Matcha Powder and Its Incredible History
Let us go back into History…
Many may recognize what matcha is, but few know how the beverage came to be. Also shrouded in mystery are the individuals who came to define the traditions and ceremonies surrounding the Matcha beverage. Here is a brief history of matcha in Japan!
One thing is fundamental understanding: that tea growth and culture have their roots in China. The same is also valid for powdered green tea, but it could be claimed that the artistry was perfected in Japan. During China’s Song dynasty, tea leaves were processed, steamed, pressed into bricks and cakes. After that, the pressings were shaved off and introduced to a stone grinder (Ishi usu). The fine powder was then whisked until the liquor frothed.
The first evidence of green tea making it to Japanese shores showed up during the Heian period (8-9th century). The first two men credited with bringing tea seeds to Japan were the Buddhist monks Kukai and Saicho. A later account mentions that-in A.D. 815- a Buddhist monk known as Eichu served green tea for the then-Emperor of all of Japan, Saga. Unique to the time, Eichu prepared un-pressed and un-powdered green leaves and displayed the rough presentation for the Emperor. Unlike the sencha-style green tea of today, since the process for formulating that tea was still eight hundred years away.
Powdered green tea caught the eye of a man named Myōan Eisai toward the end of the 12th century A.D. He had made two trips to China due to his disapproval of the state of Buddhism in Japan. On his first trip, he studied Chan’s principles (later transliterated into Japanese as “Zen”), and he later became a certified practitioner. However, his second leg proved to be the more fruitful, as far as tea is concerned. Along with some Zen scriptures, he also brought with him tea seeds and the process of replicating powdered green tea.

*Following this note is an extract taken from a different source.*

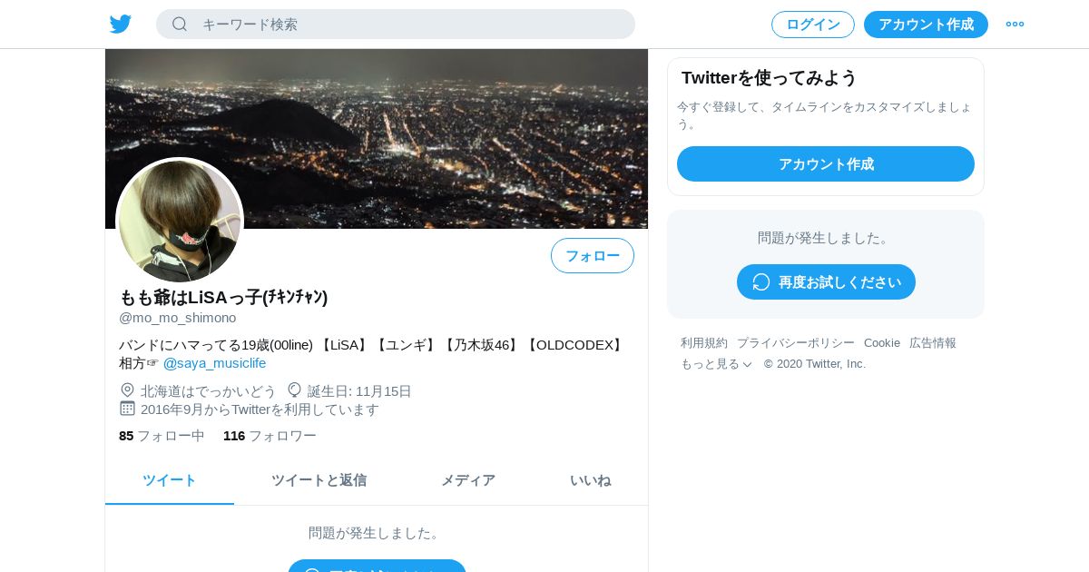Viewport: 1089px width, 572px height.
Task: Click the retry circular arrow icon
Action: point(761,282)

Eisai would later write the principle tome on Japanese green tea, Kissayōjōki (“Drinking Tea for Your Health”). Eisai was a firm believer in the health properties and possible religious applications of powdered green tea – aspects he would later put to use in the first attempts at a Japanese tea ceremony.
By the 13th century, during the Kamakura Shogunate, the use of matcha shifted from strictly religious practice to one synonymous with warrior class traditions and symbols of luxury. It then continued into the 16th century, where cha-no-yu (which quite literally means “hot water for tea” but is referred to instead as “the rite of tea” and tea ceremony 茶乃湯) came to be regarded as a status symbol and presented as an upper-class cultural value. Tea made from leaves originating from Kyoto (around the area where Eisai first planted tea seeds) became highly prized. Uji producers were the first to invent the Tana, or shade device that created a roof of straw over the tea bushes to modify the amount of sunlight reaching the tea plants. The arrangement allowed the farmers to cultivate the revered flavor profile that is Uji tea. So much so that it was a decree from the Shogun Ashikaga Yoshimitsu that only the region of Uji could employ the shade-growing, straw-covering method. However, that isn’t to say that the principles of Zen were lost entirely.

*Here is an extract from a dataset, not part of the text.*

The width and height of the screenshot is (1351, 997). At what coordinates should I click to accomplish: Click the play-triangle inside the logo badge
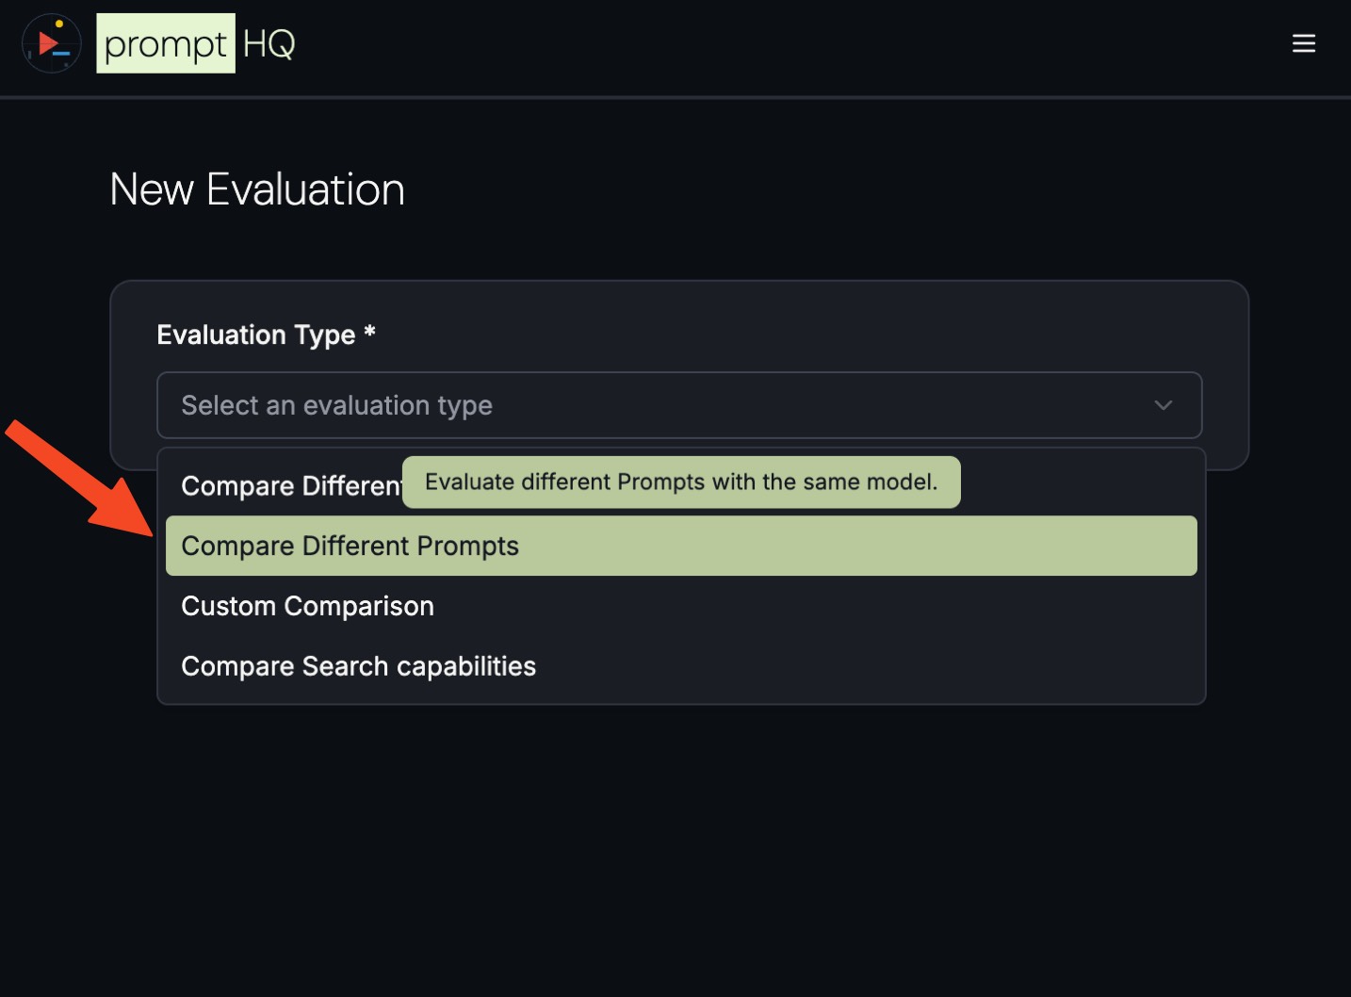tap(49, 42)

Between the 1300s and 1500s, when Japanese tea culture-and by proxy, the Japanese tea ceremony-became what we know today. Following the Muromachi Shogunate, matcha was seen as a more spiritual pursuit, one that went hand-in-hand with the quest for simplicity over extravagance. It then later brings us to the most profound influence on the practice of Chanoyu.
The fundamentals of what we consider the Japanese tea ceremony today can be credited to a monk named Murata Junko, but it was one of his students who fully defined the concept of Wabi-cha (the Japanese “Way of Tea” – also known as “Chado” or “Sado” (茶道)). That student was Sen-No-Rikyu.
Rikyu was so revered for his philosophy and preparation of tea, and he became the personal tea master for Toyotomi Hideyoshi, the pre-eminent daimyo of the Sengoku period. Such a status was ironic given his practice for austerity and simplicity when it came to tea. Alas, he met a tragic end in the spring of 1591. Although the reasons are uncertain, it is written that he offended Hideyoshi, and the only way to keep his honor was to commit seppuku (ritual suicide). An account of this was recorded in Okakura Kakuzō’s The Book of Tea, and his final act was to throw an elaborate tea party with his closest friends. He then shattered his cup and took a knife to his body.
Yet his legacy, and that of the other practitioners before him, still lives on. Both in the ceremony and the ceremonial grade matcha that they helped perfect. It is a tradition that accentuates memorizing history while embracing the present and not worrying about the future.